Fuck AI, I kind of hope this is just a marketing talk and they are actually just improving the (deterministic) tools they already have (which actually are AI by definition, since they also do level exploration on top of recorded inputs), and they are calling it an “AI” to satisfy investors/management without actually slapping a glorified chat-bot into the tech for no reason.
Realistic goal considering they already do so little QA.
Remember when square used to make great games?
That was Squaresoft, not Square Enix.
I loved Enix’s Ogre Battle and Square’s Final Fantasy 6 and 7. How could putting the companies together make a bad?!
Square Ewwwwnix
My memory failed me. Thanks for the correction.
Not buying their next game it will be a nightmare
And I thought I had no more disappointment left to allocate
It’s just that you’ve reached your free quota, further disappointments will be charged 0.0937 emotional stability per hour
Considering how the open source community is being inundated with low-quality bug reports filed using AI, I don’t have much faith in the tech reviewing code, let alone writing it correctly.
Could it be a useful aid? Sure, but 70% of your reviewing is a pie-in-the-sky pipe dream. AI just isn’t ready for this level of responsibility in any organization.

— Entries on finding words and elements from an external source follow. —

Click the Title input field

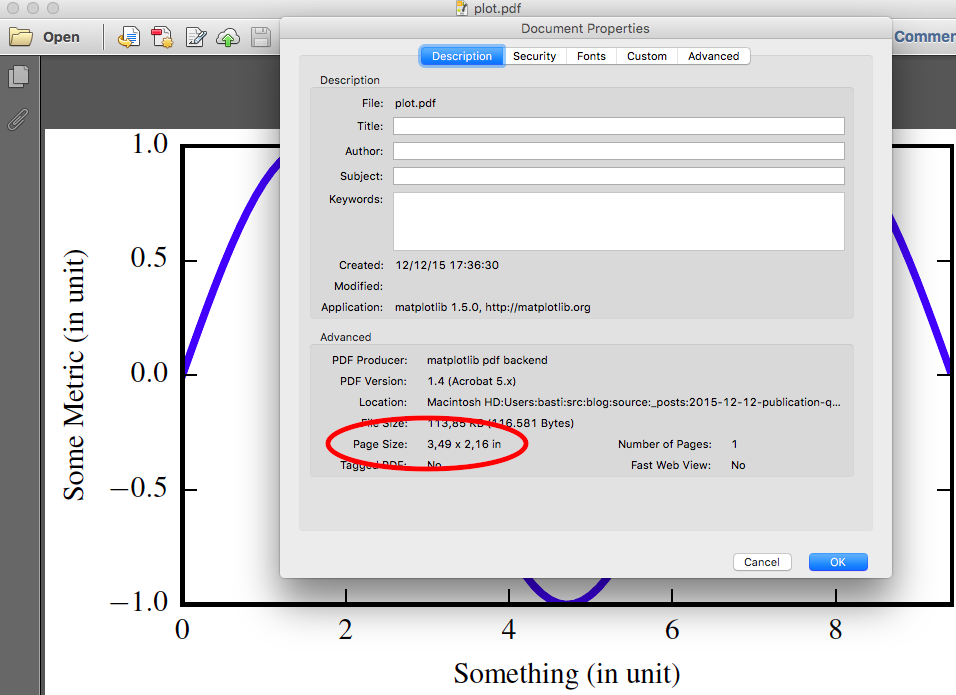[618, 126]
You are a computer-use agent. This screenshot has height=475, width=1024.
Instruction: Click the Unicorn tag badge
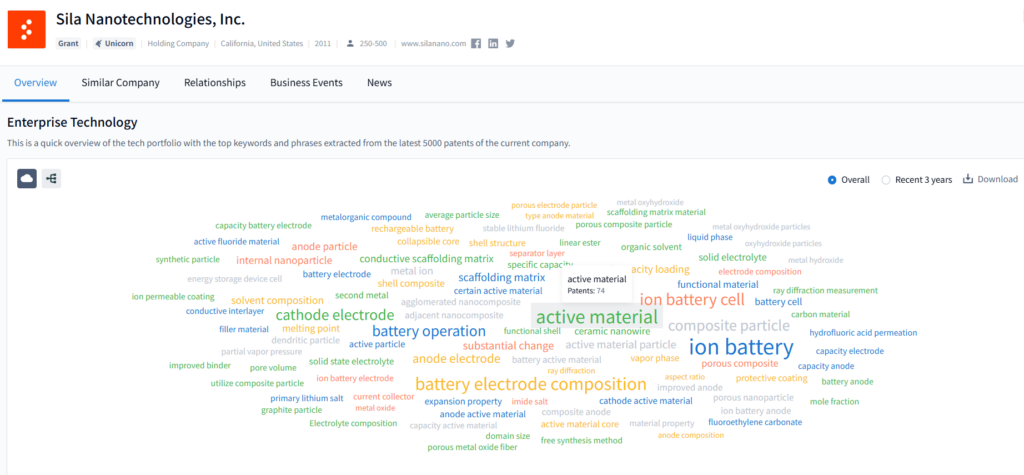click(113, 44)
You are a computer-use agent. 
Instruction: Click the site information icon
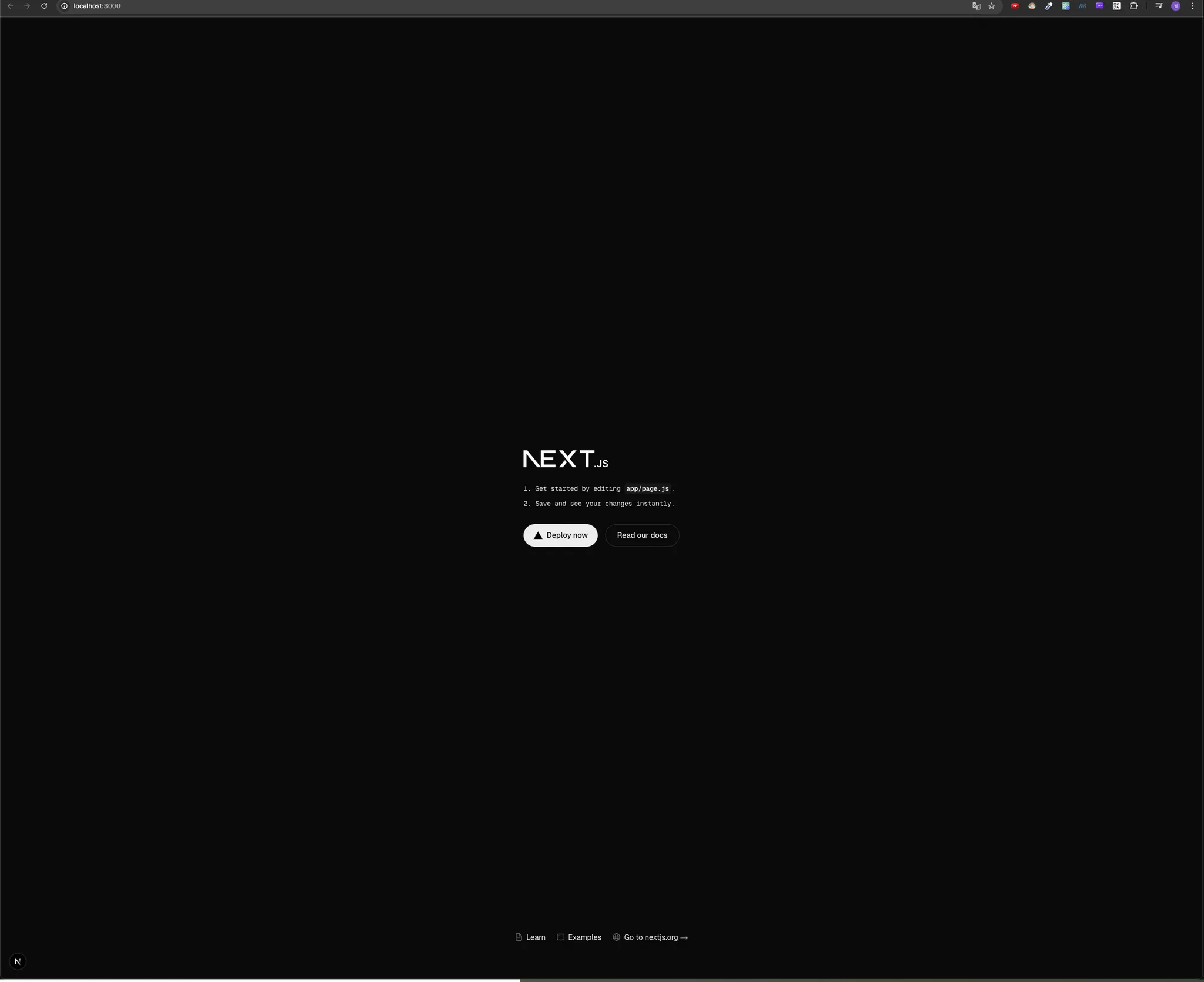click(x=65, y=6)
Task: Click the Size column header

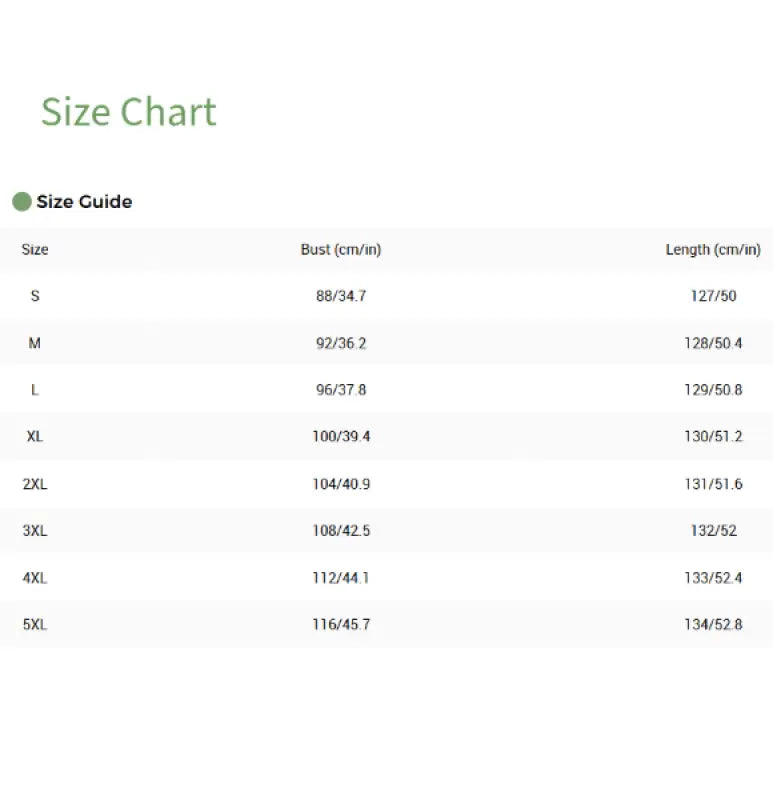Action: (x=35, y=250)
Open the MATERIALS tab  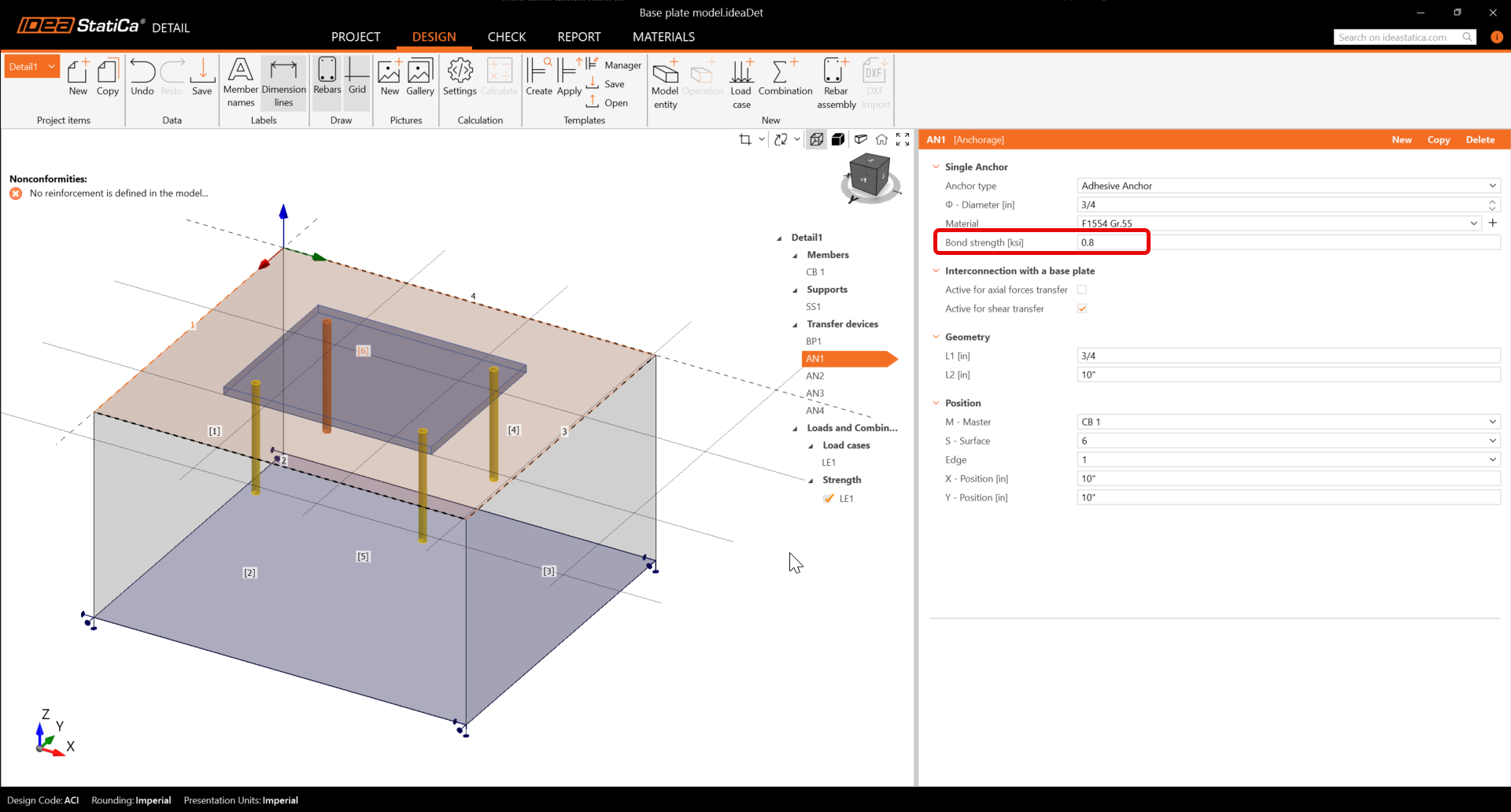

it’s a bit late in the game to be making idiotic claims but I guess the default state for corpos is being out of touch
Frankly, this is good news. Whoever buys the rights to kingdom hearts in 3 years when the company falls apart might manage to create an intelligible storyline.
I get that getting all the games as they released was hard, because the series is on so many platforms. But I really don’t get the “KH is hard to understand” argument today, because you can easily find hundreds of letsplays for every game, cutscenes complications, play/watch every game on the PS4 remix disk, and even watch a fandub of the mobile games (Dark Road is a WIP) if you don’t like the KHUX Back Cover recap.
So like, what’s so hard? If you skip games and only read a wiki (the worst possible way to consume any sort of media, mind you), of course you’re not gonna know the story and characters, and of course it’ll sound confusing.
Dude, it’s multi-author-comic level bad. I’ve skipped entire sagas in several book series due to a lack of translations and ended up less confused. It’s green arrow levels of clone shenanigans.
To be clear, I’ve played most of the games and they’re still ridiculously difficult to keep track of. All besides the mobile, early non-Ventus card mechanic arpg, and the disappearing girl clone sora game.
They’d be easier to follow if they stuck to the rules of their own universe. Body and heart separate and the body persists not once but twice? What?
Square Enix exec doesn’t know what QA and Debugging entail.
“Well it works for unit testing, so just extend that out to all testing! Problem solved!” -Senior Management, probably
Who am I kidding. They have no idea what unit testing is.